The next day Mr. Bulai has died of a heart attack. The prosecutors are waiting and assure Romeo that the investigation into Mr. Bulai's crimes will continue. Romeo asks the prosecutors to come next Monday and he will co-operate with them for any of their questions. Romeo gets Sandra's son Matei into a speech therapy program. Romeo sees Eliza at her graduation and she tells him that she may not go to England. Romeo responds that it would be a shame but it's her decision. Eliza then says that the teachers gave her extra time to complete her exam, so she did not need to follow Romeo's plan for fixing her paper. She asks Romeo to take a photo of her with her graduating class.

==Cast==
- Adrian Titieni as Romeo Aldea, a 49 year old physician
- Maria Drăguș as Eliza Aldea, an 18-year-old high school student planning to study psychology abroad in the United Kingdom after graduating
- Lia Bugnar as Magda
- Mălina Manovici as Sandra
- Vlad Ivanov as Chief Inspector
- Gelu Colceag as Exam committee president
- Rareș Andrici as Marius

==Production==
According to Cristian Mungiu, the film was inspired by his own life at the time, while he was focusing on being a father. The film was produced through the director's company Mobra Films and co-produced with Why Not Productions, Wild Bunch, Les Films du Fleuve, France 3 Cinéma and Mandragora Movies. It received 1.91 million leu from the National Film Center. It was shot in the town Victoria from 11 June to 24 July 2015.

== Release ==

===Critical reception===
On Rotten Tomatoes, Graduation has a rating of 95%, based on 138 critics, with an average rating of 8.2/10. The website's critical consensus reads, "Graduation marks yet another well-written and powerfully acted look at morality and societal decay from writer-director Cristian Mungiu." On Metacritic, Graduation holds a score of 84/100, based on 30 critics, indicating "universal acclaim".
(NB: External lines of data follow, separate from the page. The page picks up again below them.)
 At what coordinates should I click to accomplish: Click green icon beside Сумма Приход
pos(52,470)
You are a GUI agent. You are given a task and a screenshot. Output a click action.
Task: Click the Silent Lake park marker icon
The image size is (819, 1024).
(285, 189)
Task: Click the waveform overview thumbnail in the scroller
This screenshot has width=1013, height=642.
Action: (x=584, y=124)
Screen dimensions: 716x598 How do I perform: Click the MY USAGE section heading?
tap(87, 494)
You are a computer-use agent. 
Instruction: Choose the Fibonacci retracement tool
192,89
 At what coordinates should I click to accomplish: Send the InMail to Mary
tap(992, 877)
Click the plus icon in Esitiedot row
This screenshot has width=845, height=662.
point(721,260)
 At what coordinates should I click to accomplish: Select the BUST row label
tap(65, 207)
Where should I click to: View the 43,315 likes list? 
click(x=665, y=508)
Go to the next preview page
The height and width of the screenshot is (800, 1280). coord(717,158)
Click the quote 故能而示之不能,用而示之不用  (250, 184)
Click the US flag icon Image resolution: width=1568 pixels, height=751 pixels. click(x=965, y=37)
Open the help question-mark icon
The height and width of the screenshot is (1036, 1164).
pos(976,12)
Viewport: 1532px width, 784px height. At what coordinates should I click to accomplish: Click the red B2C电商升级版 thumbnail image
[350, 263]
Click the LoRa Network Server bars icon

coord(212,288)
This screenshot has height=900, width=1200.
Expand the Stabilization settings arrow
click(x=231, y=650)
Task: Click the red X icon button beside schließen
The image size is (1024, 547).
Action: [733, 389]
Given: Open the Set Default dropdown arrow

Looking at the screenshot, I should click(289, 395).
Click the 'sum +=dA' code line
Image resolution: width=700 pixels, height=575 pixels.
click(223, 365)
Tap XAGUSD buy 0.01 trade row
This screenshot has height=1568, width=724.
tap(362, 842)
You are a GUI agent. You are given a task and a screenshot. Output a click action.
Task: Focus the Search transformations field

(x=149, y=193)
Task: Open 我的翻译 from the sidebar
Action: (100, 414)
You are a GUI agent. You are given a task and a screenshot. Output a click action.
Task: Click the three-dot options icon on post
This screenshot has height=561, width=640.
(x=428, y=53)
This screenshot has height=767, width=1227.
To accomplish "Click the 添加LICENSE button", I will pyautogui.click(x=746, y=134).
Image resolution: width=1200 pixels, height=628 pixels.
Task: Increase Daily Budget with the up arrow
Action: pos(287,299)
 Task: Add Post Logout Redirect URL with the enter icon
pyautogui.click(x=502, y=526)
Peter Bradshaw of The Guardian lauded it as an "intricate, deeply intelligent film".

=== Accolades ===
Graduation was selected to compete for the Palme d'Or at the 2016 Cannes Film Festival. At Cannes, Mungiu shared the Best Director Award with Olivier Assayas for his film Personal Shopper. At the 8th Magritte Awards, it received a nomination in the category of Best Foreign Film in Coproduction.